- GIVEN INFORMATION:
^^^^^^^^

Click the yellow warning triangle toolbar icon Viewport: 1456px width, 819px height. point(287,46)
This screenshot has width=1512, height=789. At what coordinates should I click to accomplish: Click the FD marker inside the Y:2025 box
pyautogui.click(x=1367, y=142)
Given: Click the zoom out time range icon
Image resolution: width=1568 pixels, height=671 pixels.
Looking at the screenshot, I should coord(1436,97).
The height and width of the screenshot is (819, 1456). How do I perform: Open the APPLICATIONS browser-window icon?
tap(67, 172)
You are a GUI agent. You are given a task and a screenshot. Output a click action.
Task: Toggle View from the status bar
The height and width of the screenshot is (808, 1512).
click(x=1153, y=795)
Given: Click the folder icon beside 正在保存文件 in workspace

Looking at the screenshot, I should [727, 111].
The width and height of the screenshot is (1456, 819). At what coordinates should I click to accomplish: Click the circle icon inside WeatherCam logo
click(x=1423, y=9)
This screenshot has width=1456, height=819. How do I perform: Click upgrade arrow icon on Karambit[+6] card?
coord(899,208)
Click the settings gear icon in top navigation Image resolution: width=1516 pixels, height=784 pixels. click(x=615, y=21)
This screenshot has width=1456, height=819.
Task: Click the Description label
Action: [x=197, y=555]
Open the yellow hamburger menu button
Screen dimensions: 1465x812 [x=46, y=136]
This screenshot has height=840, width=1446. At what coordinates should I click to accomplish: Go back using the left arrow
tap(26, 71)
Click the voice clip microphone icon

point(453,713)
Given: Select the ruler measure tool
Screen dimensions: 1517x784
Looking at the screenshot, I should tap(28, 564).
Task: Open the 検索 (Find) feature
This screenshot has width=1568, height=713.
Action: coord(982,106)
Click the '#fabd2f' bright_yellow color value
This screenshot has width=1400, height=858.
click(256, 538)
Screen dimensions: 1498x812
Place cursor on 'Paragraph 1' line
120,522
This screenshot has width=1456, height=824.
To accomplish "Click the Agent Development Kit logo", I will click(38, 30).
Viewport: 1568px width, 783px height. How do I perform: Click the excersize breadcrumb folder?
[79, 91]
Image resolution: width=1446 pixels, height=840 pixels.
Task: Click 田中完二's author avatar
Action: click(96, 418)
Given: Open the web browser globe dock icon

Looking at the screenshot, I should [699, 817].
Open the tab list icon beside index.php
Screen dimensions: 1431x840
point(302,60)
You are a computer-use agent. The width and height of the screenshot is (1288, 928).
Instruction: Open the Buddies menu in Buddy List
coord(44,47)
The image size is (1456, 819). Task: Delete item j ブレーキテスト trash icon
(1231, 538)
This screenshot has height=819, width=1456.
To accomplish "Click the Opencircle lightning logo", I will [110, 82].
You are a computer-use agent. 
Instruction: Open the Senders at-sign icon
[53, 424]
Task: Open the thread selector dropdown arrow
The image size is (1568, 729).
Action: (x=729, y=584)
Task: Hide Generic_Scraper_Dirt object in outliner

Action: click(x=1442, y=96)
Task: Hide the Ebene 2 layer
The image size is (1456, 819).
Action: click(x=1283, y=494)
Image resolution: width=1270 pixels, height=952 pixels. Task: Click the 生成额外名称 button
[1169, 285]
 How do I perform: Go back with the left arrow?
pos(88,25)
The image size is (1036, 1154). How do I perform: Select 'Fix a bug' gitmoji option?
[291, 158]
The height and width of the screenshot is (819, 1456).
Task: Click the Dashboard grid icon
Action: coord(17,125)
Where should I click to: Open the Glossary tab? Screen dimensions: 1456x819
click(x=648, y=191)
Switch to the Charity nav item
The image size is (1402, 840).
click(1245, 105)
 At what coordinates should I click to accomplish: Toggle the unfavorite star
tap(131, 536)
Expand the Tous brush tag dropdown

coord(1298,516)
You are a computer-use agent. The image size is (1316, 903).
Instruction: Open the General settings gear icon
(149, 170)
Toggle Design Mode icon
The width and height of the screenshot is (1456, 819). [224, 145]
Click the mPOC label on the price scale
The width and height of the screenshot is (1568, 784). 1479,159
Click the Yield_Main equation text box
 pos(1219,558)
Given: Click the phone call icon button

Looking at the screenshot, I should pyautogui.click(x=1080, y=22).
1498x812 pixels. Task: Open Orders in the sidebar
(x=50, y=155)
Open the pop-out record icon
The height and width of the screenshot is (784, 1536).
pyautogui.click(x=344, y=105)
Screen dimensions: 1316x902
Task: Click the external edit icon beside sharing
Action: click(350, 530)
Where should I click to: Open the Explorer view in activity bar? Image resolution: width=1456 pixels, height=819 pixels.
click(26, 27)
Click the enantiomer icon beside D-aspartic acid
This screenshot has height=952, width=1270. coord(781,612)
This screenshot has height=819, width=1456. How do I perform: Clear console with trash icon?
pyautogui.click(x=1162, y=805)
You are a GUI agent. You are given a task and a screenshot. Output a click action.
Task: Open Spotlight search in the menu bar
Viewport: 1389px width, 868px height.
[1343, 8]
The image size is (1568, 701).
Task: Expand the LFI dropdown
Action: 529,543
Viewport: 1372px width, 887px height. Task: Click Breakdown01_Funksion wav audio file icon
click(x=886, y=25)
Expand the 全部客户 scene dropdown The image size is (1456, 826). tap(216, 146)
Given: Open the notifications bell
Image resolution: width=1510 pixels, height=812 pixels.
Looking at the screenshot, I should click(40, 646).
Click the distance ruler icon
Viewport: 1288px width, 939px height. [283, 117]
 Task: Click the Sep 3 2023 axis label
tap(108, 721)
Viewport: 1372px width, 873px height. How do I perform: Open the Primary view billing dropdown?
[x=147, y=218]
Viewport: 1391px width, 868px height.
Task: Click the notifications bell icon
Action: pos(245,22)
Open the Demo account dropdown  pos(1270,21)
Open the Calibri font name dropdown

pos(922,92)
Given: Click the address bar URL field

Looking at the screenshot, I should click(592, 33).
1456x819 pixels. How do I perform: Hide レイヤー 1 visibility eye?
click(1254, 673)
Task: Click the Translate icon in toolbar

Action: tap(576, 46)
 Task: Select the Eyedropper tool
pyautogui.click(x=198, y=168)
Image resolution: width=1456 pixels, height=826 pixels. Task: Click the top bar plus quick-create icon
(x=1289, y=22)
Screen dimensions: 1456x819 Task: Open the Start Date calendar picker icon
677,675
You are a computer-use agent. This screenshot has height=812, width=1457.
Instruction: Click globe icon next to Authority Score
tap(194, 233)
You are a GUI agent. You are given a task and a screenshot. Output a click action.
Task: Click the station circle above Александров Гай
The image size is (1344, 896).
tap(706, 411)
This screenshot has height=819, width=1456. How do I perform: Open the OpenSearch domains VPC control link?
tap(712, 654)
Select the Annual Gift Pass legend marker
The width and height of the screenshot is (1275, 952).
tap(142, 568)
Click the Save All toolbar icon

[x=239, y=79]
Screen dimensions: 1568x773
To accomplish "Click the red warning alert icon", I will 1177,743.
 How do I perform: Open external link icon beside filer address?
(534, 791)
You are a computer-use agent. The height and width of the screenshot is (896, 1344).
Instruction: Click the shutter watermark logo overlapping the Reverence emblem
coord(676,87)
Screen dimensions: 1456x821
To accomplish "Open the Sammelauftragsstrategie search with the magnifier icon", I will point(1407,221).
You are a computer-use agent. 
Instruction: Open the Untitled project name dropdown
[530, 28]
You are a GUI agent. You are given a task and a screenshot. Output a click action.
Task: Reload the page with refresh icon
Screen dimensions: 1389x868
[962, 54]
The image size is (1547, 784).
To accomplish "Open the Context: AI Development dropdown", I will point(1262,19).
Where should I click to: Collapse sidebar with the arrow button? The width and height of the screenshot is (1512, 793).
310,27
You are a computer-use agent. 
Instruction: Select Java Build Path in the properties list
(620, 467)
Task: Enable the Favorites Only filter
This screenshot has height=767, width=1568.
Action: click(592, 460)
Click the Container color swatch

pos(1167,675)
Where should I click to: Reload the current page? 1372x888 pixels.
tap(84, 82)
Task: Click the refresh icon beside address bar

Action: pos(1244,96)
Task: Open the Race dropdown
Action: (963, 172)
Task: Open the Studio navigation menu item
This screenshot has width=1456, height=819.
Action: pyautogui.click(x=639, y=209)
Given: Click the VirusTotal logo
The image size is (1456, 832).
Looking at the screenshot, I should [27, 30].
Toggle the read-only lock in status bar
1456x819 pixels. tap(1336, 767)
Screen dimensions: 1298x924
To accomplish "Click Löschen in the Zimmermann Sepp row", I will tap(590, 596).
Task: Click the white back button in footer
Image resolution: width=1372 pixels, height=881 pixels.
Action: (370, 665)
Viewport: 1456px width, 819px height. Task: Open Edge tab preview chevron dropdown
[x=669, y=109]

^^^^^^^^

- TASK DIRECTIONS: From the entries above, collect every line with the string "will" in it.

- RESPONSE TO THE TASK:
To accomplish "Click the Agent Development Kit logo", I will click(38, 30).
To accomplish "Click the Opencircle lightning logo", I will [110, 82].
To accomplish "Click the red warning alert icon", I will 1177,743.
To accomplish "Open the Sammelauftragsstrategie search with the magnifier icon", I will point(1407,221).
To accomplish "Open the Context: AI Development dropdown", I will point(1262,19).
To accomplish "Click Löschen in the Zimmermann Sepp row", I will tap(590, 596).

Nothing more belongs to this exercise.